»Dürfen wir wirklich in einer solchen Wort-Gottes-Feier das Evangelium vortragen?«
»Ja, das Evangelium ist die Mitte dieser Feier. Nicht von ungefähr heißt diese Gottesdienstform Wort-Gottes-Feier.« »Wir als Laien dürfen das Evangelium verkünden – das ist ja wunderbar – dann freuen wir uns auf den Einführungskurs und die Wort-Gottes-Feiern. Denn es ist uns ein großes Anliegen, am Sonntag zusammenzukommen und Gottes Wort zu hören.«
In etwa so verlief ein kurzer Dialog im Rahmen einer Gemeindeversammlung im Anschluss an den Sonntagsgottesdienst der spanischen Gemeinde in Tübingen. Ich war zu dieser Gemeindeversammlung eingeladen, um über die Gestalt und Gestaltung der Wort-Gottes-Feier und unsere diözesane Regelung dazu zu informieren und den Gemeindemitgliedern Rede und Antwort zu stehen. Da diese Gemeinde nur noch sporadisch am Sonntag einen Priester finden kann, der mit ihnen in ihrer Sprache und mit ihren Gesängen die Eucharistie feiert, kamen Gedanken auf, ob ein sonntäglicher Gottesdienst auch ohne Priester gefeiert werden kann, denn die Unregelmäßigkeit des Zusammenkommens zu gottesdienstlicher Feier war für die Gemeindemitglieder auf Dauer äußerst unbefriedigend und Anlass zur Sorge, dass sie sich mit der Zeit aus den Augen verlieren könnten. Wir brauchen das Zusammenkommen und wir brauchen das Wort Gottes – diese Erfahrung, die bereits die Christen in neutestamentlicher Zeit machten, war impulsgebend, neue Schritte zu wagen. Inzwischen wurde das Feiermodell ins Spanische übersetzt und Gemeindemitglieder für die Leitung einer Wort-Gottes-Feier ausgebildet und beauftragt.

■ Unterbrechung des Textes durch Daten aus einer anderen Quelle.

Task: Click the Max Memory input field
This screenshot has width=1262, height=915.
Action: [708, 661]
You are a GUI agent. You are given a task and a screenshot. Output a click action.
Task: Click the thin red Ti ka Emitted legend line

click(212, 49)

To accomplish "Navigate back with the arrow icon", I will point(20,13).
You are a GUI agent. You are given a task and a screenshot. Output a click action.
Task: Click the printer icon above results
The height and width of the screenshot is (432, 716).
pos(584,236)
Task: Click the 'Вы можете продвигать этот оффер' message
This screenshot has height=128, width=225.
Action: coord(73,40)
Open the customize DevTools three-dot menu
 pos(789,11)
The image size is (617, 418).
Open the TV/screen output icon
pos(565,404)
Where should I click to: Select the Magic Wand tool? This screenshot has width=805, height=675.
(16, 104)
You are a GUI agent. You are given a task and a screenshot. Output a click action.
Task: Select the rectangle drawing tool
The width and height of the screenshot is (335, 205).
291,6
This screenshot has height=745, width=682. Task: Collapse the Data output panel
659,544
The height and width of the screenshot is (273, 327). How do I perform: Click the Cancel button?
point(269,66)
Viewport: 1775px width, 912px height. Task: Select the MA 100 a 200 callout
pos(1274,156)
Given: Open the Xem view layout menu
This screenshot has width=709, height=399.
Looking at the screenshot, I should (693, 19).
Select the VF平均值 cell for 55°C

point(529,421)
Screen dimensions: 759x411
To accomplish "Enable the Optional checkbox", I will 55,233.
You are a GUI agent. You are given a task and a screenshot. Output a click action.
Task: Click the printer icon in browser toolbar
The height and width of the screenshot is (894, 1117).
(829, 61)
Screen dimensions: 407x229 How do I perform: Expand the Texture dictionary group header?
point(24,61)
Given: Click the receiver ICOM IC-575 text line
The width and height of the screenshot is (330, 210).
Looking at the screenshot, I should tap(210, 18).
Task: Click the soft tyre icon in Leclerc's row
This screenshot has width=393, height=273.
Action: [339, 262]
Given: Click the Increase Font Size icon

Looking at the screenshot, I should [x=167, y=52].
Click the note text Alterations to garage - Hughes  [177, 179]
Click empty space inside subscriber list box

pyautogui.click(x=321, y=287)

Ich stelle mir diese Wort-Gottes-Feiern sehr lebendig vor, begünstigt dadurch, dass der relativ kleine Feierraum keine Kluft zwischen Gemeinde und Gottesdienstleitung zulässt, die Lieder flott und fröhlich sind und Kinder ganz selbstverständlich dazugehören.
Gerührt bin ich noch heute von der Frage eines Gemeindemitgliedes: »Dürfen wir wirklich in dieser Wort-Gottes-Feier das Evangelium vortragen?« Mich bewegt vor allem die große Wertschätzung, die hinter dieser Frage steckt und die Ehre, die von den Vortragenden dabei empfunden wird.
»Davon könnten wir uns wirklich eine Scheibe abschneiden«, dachte ich beim Verlassen der Versammlung. Gespannt bin ich auf die weitere Anfragen von anderen muttersprachlichen Gemeinden und ihre Impulse für die Wort-Gottes-Feier.